| 本文 |
言葉の中に天倫という言葉がありますが、皆さんは天倫という言葉を知っていますか? 天倫というのは、宗教的な術語です。人理道徳という言葉は聞いたことはあっても、天倫道徳という言葉は聞いたことがないでしょう。それでは、人倫道徳の起源はどこにあるのでしょう? 大韓民国の憲法ですか? その起源を掘り下げていくと、良心にその根拠があります。

今日の法は、ローマ法を基礎として作られており、ローマ法が現在の世界文化の下地となっていると言えますが、人倫道徳はどこまでも良心にその根拠があります。法よりも、良心なのです。

では良心の基礎は何か? 善なのです。善を標準としているのです。善から外れて過ちを犯したときは、良心がその過ちを是正していくのです。そして、純粋な良心と一致する、普遍的な社会体制を形成しようとするので、法令も必要です。ですから、結局人倫はどこに根拠をおいているのか? 天倫に根拠をおいているのです。(三三・四四)

人間が貴いのは、人倫道徳があるためです。人倫というのは、人と人の関係をいうのです。一人をめぐって人倫とはいいません。人倫というのは、二人以上いてこそ成立するのです。男と女が結婚した家庭から、社会の倫理という言葉が成立するのです。倫理とは何か? 人間関係の道理であり、法則なのです。(一三六・二〇八)

| やること |
1 – 次の(a)〜(c)が上の本文の内容と合っているかを、それぞれ「はい」か「いいえ」で答え、決め手となる本文の言葉をそのまま引用してください。(a) 今日の法はローマ法を基礎として作られている。(b) 人倫は一人だけでも成立する。(c) 良心の基礎は法である。
2 – 上の本文のうち、「今日の法は、ローマ法を基礎と」を含む語句で始まり「なのです。(一三六・二〇八)」で終わる部分を、一字も変えずに書き写してください。
3 – 上の本文では、倫理とは何だと述べられていますか。

| 抽出データ |
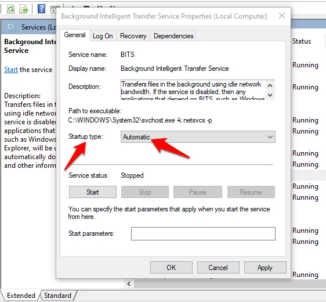
Task: Open the Recovery tab
Action: tap(133, 36)
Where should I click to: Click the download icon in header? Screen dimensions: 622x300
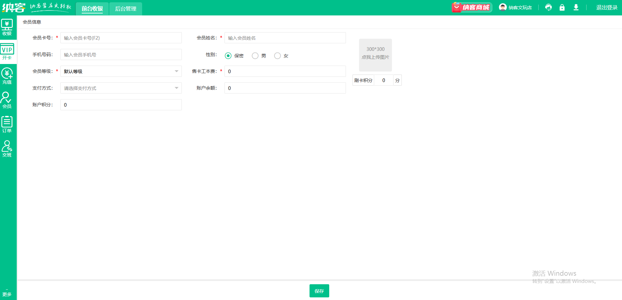tap(576, 7)
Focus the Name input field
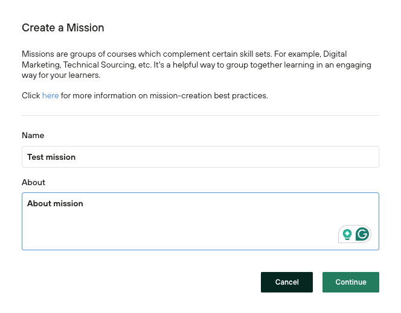The height and width of the screenshot is (313, 401). click(200, 157)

| 回答 |
1 –
(a) はい。「今日の法は、ローマ法を基礎として作られており」
(b) いいえ。「人倫というのは、二人以上いてこそ成立するのです。」
(c) いいえ。「では良心の基礎は何か? 善なのです。」

2 –
今日の法は、ローマ法を基礎として作られており、ローマ法が現在の世界文化の下地となっていると言えますが、人倫道徳はどこまでも良心にその根拠があります。法よりも、良心なのです。

では良心の基礎は何か? 善なのです。善を標準としているのです。善から外れて過ちを犯したときは、良心がその過ちを是正していくのです。そして、純粋な良心と一致する、普遍的な社会体制を形成しようとするので、法令も必要です。ですから、結局人倫はどこに根拠をおいているのか? 天倫に根拠をおいているのです。(三三・四四)

人間が貴いのは、人倫道徳があるためです。人倫というのは、人と人の関係をいうのです。一人をめぐって人倫とはいいません。人倫というのは、二人以上いてこそ成立するのです。男と女が結婚した家庭から、社会の倫理という言葉が成立するのです。倫理とは何か? 人間関係の道理であり、法則なのです。(一三六・二〇八)

3 – 人間関係の道理であり、法則である。